[Data records]

'''

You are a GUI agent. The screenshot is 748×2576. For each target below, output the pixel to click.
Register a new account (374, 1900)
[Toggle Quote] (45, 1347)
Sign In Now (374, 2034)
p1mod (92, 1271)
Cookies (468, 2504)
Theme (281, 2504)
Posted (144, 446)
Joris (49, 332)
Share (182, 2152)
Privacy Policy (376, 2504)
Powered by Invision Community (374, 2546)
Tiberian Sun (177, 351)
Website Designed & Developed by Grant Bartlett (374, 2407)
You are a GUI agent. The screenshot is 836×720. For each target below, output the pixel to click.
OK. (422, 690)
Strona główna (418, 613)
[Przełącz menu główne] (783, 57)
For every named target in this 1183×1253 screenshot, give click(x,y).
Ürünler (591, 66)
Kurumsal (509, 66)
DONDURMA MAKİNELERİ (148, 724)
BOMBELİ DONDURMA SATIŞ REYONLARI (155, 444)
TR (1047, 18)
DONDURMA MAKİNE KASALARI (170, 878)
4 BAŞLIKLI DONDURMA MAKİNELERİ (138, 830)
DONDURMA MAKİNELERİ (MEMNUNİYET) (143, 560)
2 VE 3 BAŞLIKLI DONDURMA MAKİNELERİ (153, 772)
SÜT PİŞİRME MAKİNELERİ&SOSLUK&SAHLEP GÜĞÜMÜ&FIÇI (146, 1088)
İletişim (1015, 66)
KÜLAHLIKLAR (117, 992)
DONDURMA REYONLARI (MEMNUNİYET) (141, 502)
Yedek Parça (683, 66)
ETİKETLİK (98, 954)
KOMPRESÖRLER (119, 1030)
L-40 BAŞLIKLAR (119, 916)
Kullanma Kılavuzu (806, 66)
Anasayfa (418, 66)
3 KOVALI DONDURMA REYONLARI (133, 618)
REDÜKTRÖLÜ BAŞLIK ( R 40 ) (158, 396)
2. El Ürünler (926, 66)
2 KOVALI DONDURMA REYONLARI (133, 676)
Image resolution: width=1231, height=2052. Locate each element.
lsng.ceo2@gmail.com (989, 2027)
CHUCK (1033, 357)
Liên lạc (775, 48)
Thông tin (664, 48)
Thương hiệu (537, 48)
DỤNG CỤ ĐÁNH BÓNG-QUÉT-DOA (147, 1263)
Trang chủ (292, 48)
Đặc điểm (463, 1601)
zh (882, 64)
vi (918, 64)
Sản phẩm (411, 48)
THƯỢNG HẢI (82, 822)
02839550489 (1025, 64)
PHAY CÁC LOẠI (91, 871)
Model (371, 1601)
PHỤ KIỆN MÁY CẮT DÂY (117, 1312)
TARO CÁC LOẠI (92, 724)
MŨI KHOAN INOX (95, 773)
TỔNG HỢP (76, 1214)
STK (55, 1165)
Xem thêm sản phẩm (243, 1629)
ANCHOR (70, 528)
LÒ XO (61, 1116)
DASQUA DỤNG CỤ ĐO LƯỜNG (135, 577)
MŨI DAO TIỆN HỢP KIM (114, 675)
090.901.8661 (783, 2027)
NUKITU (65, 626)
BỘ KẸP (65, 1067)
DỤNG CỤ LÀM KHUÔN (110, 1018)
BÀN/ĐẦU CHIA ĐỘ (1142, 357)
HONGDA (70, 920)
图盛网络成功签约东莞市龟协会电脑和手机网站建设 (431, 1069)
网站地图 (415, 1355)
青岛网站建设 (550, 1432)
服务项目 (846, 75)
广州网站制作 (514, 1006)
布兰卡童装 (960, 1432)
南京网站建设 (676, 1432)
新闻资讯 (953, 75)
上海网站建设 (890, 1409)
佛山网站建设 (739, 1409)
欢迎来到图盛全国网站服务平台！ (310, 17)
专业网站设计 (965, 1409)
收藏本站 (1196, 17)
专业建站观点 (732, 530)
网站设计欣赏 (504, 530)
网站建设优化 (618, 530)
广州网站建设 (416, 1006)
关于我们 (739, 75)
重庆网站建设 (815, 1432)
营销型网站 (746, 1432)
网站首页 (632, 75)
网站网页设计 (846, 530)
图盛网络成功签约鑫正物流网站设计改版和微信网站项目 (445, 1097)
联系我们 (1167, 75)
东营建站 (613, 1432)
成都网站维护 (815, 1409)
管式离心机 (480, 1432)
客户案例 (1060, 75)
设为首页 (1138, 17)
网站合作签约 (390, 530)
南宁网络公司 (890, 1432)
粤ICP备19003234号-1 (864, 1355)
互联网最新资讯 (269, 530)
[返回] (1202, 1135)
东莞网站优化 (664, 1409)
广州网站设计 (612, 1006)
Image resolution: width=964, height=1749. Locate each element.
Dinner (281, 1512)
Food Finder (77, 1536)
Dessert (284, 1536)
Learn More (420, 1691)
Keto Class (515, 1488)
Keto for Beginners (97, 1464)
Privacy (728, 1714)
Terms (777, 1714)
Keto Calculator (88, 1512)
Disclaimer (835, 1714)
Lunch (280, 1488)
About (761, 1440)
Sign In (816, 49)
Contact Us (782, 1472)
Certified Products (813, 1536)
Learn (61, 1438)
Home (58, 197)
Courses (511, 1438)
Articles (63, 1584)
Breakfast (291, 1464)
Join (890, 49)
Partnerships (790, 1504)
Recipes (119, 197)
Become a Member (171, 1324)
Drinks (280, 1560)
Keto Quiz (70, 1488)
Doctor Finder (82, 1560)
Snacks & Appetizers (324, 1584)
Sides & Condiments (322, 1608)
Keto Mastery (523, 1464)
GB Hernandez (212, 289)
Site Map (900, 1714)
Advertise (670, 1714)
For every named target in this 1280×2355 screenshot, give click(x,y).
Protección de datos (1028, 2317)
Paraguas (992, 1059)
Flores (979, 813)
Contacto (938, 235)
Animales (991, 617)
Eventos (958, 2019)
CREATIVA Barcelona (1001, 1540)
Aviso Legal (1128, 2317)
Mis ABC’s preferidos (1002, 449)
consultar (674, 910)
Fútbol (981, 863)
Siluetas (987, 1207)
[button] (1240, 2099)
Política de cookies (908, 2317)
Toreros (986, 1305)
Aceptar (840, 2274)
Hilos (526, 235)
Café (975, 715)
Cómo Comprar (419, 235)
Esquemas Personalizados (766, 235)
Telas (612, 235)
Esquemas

'''

[Given task] Please rewrite the entries above, replacing "Privacy Policy" with "Privacy Notice" and leaving everything else unchanged.

[Full answer]
You are a GUI agent. The screenshot is 748×2576. For each target below, output the pixel to click.
Register a new account (374, 1900)
[Toggle Quote] (45, 1347)
Sign In Now (374, 2034)
p1mod (92, 1271)
Cookies (468, 2504)
Theme (281, 2504)
Posted (144, 446)
Joris (49, 332)
Share (182, 2152)
Privacy Notice (376, 2504)
Powered by Invision Community (374, 2546)
Tiberian Sun (177, 351)
Website Designed & Developed by Grant Bartlett (374, 2407)
You are a GUI agent. The screenshot is 836×720. For each target below, output the pixel to click.
OK. (422, 690)
Strona główna (418, 613)
[Przełącz menu główne] (783, 57)
For every named target in this 1183×1253 screenshot, give click(x,y).
Ürünler (591, 66)
Kurumsal (509, 66)
DONDURMA MAKİNELERİ (148, 724)
BOMBELİ DONDURMA SATIŞ REYONLARI (155, 444)
TR (1047, 18)
DONDURMA MAKİNE KASALARI (170, 878)
4 BAŞLIKLI DONDURMA MAKİNELERİ (138, 830)
DONDURMA MAKİNELERİ (MEMNUNİYET) (143, 560)
2 VE 3 BAŞLIKLI DONDURMA MAKİNELERİ (153, 772)
SÜT PİŞİRME MAKİNELERİ&SOSLUK&SAHLEP GÜĞÜMÜ&FIÇI (146, 1088)
İletişim (1015, 66)
KÜLAHLIKLAR (117, 992)
DONDURMA REYONLARI (MEMNUNİYET) (141, 502)
Yedek Parça (683, 66)
ETİKETLİK (98, 954)
KOMPRESÖRLER (119, 1030)
L-40 BAŞLIKLAR (119, 916)
Kullanma Kılavuzu (806, 66)
Anasayfa (418, 66)
3 KOVALI DONDURMA REYONLARI (133, 618)
REDÜKTRÖLÜ BAŞLIK ( R 40 ) (158, 396)
2. El Ürünler (926, 66)
2 KOVALI DONDURMA REYONLARI (133, 676)
Image resolution: width=1231, height=2052. Locate each element.
lsng.ceo2@gmail.com (989, 2027)
CHUCK (1033, 357)
Liên lạc (775, 48)
Thông tin (664, 48)
Thương hiệu (537, 48)
DỤNG CỤ ĐÁNH BÓNG-QUÉT-DOA (147, 1263)
Trang chủ (292, 48)
Đặc điểm (463, 1601)
zh (882, 64)
vi (918, 64)
Sản phẩm (411, 48)
THƯỢNG HẢI (82, 822)
02839550489 (1025, 64)
PHAY CÁC LOẠI (91, 871)
Model (371, 1601)
PHỤ KIỆN MÁY CẮT DÂY (117, 1312)
TARO CÁC LOẠI (92, 724)
MŨI KHOAN INOX (95, 773)
TỔNG HỢP (76, 1214)
STK (55, 1165)
Xem thêm sản phẩm (243, 1629)
ANCHOR (70, 528)
LÒ XO (61, 1116)
DASQUA DỤNG CỤ ĐO LƯỜNG (135, 577)
MŨI DAO TIỆN HỢP KIM (114, 675)
090.901.8661 (783, 2027)
NUKITU (65, 626)
BỘ KẸP (65, 1067)
DỤNG CỤ LÀM KHUÔN (110, 1018)
BÀN/ĐẦU CHIA ĐỘ (1142, 357)
HONGDA (70, 920)
图盛网络成功签约东莞市龟协会电脑和手机网站建设 (431, 1069)
网站地图 (415, 1355)
青岛网站建设 (550, 1432)
服务项目 (846, 75)
广州网站制作 (514, 1006)
布兰卡童装 (960, 1432)
南京网站建设 (676, 1432)
新闻资讯 (953, 75)
上海网站建设 (890, 1409)
佛山网站建设 (739, 1409)
欢迎来到图盛全国网站服务平台！ (310, 17)
专业网站设计 (965, 1409)
收藏本站 (1196, 17)
专业建站观点 (732, 530)
网站设计欣赏 (504, 530)
网站建设优化 (618, 530)
广州网站建设 (416, 1006)
关于我们 (739, 75)
重庆网站建设 (815, 1432)
营销型网站 (746, 1432)
网站首页 (632, 75)
网站网页设计 (846, 530)
图盛网络成功签约鑫正物流网站设计改版和微信网站项目 (445, 1097)
联系我们 (1167, 75)
东营建站 (613, 1432)
成都网站维护 (815, 1409)
管式离心机 (480, 1432)
客户案例 (1060, 75)
设为首页 (1138, 17)
网站合作签约 (390, 530)
南宁网络公司 (890, 1432)
粤ICP备19003234号-1 (864, 1355)
互联网最新资讯 (269, 530)
[返回] (1202, 1135)
东莞网站优化 (664, 1409)
广州网站设计 (612, 1006)
Image resolution: width=964, height=1749. Locate each element.
Dinner (281, 1512)
Food Finder (77, 1536)
Dessert (284, 1536)
Learn More (420, 1691)
Keto Class (515, 1488)
Keto for Beginners (97, 1464)
Privacy (728, 1714)
Terms (777, 1714)
Keto Calculator (88, 1512)
Disclaimer (835, 1714)
Lunch (280, 1488)
About (761, 1440)
Sign In (816, 49)
Contact Us (782, 1472)
Certified Products (813, 1536)
Learn (61, 1438)
Home (58, 197)
Courses (511, 1438)
Articles (63, 1584)
Breakfast (291, 1464)
Join (890, 49)
Partnerships (790, 1504)
Recipes (119, 197)
Become a Member (171, 1324)
Drinks (280, 1560)
Keto Quiz (70, 1488)
Doctor Finder (82, 1560)
Snacks & Appetizers (324, 1584)
Sides & Condiments (322, 1608)
Keto Mastery (523, 1464)
GB Hernandez (212, 289)
Site Map (900, 1714)
Advertise (670, 1714)
For every named target in this 1280×2355 screenshot, give click(x,y).
Protección de datos (1028, 2317)
Paraguas (992, 1059)
Flores (979, 813)
Contacto (938, 235)
Animales (991, 617)
Eventos (958, 2019)
CREATIVA Barcelona (1001, 1540)
Aviso Legal (1128, 2317)
Mis ABC’s preferidos (1002, 449)
consultar (674, 910)
Fútbol (981, 863)
Siluetas (987, 1207)
[button] (1240, 2099)
Política de cookies (908, 2317)
Toreros (986, 1305)
Aceptar (840, 2274)
Hilos (526, 235)
Café (975, 715)
Cómo Comprar (419, 235)
Esquemas Personalizados (766, 235)
Telas (612, 235)
Esquemas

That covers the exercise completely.